For many years, my father’s family operated a small country store in Glenarm, Illinois—along Route 66, midway between Chicago and St. Louis.

It was a past generation’s view of a mini-mart or rest stop. They sold comic books and soft drinks and lunch meat by the slice. There were two gas pumps out front and four rental cabins in back.

Day after day, my Dad’s family pumped gas and served up Coca Cola in bottles to weary travelers. Sometime in the late 1950s, the state built a new highway, Interstate 55. And there was no off ramp leading to the store.

Their business declined. One day they were filling up gas tanks and tidying cabins; the next, the highway passed them by.

Today, nearly a half century later, this same scenario seems commonplace. Many Americans who thought they would follow their parents into factories and foundries now find those businesses closed. High-tech workers in the U.S. look over their shoulders at increasing competition from overseas professionals.

Many Americans feel vulnerable and uneasy as they look to a future that seems dominated by forces beyond their control.

For others, change has brought great promise and opportunity. My dad, Edward Murphy, left the family store to become a lawyer and taught in the law school at this university for 37 years. More recently, average Americans find themselves conducting business on a daily basis with people in countries all over the world. Some multinational corporations, small companies and entrepreneurs are experiencing remarkable growth and prosperity. Others are trying to reinvent themselves for survival.

One thing is for sure.
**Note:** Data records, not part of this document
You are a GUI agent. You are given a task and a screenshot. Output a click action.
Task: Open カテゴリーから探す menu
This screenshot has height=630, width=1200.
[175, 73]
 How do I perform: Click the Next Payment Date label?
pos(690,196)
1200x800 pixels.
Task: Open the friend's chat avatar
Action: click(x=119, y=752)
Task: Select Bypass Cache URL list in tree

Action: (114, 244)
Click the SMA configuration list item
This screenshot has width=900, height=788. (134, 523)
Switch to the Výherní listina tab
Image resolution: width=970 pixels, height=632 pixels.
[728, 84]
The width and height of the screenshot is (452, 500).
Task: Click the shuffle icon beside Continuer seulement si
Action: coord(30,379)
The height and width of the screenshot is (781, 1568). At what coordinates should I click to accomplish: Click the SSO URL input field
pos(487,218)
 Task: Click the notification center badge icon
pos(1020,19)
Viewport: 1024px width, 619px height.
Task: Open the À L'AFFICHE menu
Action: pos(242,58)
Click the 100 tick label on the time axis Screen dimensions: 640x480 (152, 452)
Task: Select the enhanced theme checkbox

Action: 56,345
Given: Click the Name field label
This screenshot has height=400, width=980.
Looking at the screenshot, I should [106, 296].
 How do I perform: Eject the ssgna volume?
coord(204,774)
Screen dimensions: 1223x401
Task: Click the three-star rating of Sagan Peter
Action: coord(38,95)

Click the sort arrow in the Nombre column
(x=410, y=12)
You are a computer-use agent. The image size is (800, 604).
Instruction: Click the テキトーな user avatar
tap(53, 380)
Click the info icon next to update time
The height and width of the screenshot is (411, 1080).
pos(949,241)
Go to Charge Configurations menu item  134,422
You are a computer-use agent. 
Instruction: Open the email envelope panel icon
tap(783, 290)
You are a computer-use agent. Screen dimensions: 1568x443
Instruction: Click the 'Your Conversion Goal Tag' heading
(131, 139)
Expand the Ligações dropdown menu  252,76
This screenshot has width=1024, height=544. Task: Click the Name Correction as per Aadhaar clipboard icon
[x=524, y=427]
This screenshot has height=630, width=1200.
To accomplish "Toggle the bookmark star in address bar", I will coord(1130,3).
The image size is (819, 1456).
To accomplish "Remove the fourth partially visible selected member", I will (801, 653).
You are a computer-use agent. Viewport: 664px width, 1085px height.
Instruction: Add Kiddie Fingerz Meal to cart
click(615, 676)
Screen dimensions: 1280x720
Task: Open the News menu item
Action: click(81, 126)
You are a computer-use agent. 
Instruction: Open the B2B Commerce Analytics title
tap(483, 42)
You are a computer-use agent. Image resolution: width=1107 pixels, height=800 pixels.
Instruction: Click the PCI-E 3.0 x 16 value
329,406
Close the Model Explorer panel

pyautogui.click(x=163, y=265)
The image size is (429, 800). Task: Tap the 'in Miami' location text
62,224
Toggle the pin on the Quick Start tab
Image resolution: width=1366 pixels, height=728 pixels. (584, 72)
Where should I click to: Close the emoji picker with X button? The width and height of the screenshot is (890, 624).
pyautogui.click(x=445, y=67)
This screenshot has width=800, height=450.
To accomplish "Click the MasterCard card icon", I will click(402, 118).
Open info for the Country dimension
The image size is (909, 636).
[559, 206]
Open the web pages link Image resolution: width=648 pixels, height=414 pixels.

With technological advances and the acceleration of global trade, the future will hold more change—not less.

This issue's cover story deals with the challenges of globalization. Weighing these issues from Notre Dame, let us be mindful of what the U.S. Catholic Bishops wrote in their pastoral letter on the economy in 1986: “Our faith calls us to measure this economy, not by what it produces but also by how it touches human life and whether it protects or undermines the dignity of the human person. Economic decisions have human consequences and moral content; they help or hurt people, strengthen or weaken family life, advance or diminish the quality of justice in our land.”